▶ [TRY IT]
Please transcribe the entries below exactly and leave out every picture.

○ ○ ○

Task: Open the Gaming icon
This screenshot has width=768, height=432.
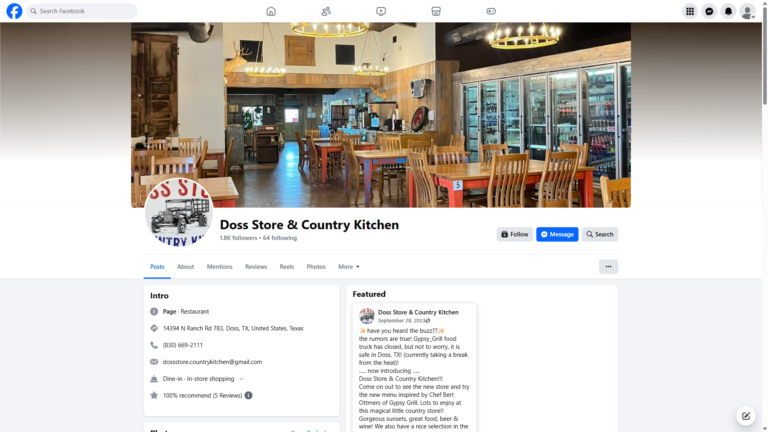Action: click(x=491, y=11)
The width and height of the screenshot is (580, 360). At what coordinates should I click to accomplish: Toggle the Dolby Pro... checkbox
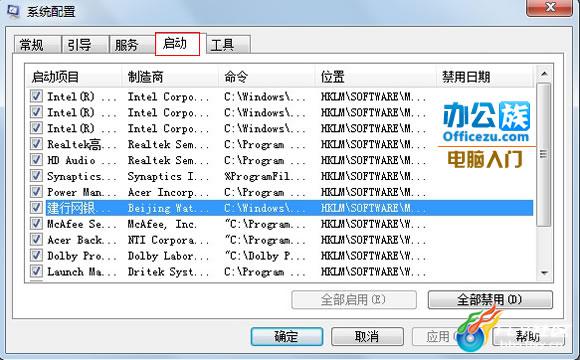[36, 255]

○ ○ ○

▶ [OUTPUT FOR THIS EXERCISE]
Task: Open the Gaming icon
This screenshot has width=768, height=432.
Action: click(x=491, y=11)
The width and height of the screenshot is (580, 360). At what coordinates should I click to accomplish: Toggle the Dolby Pro... checkbox
[36, 255]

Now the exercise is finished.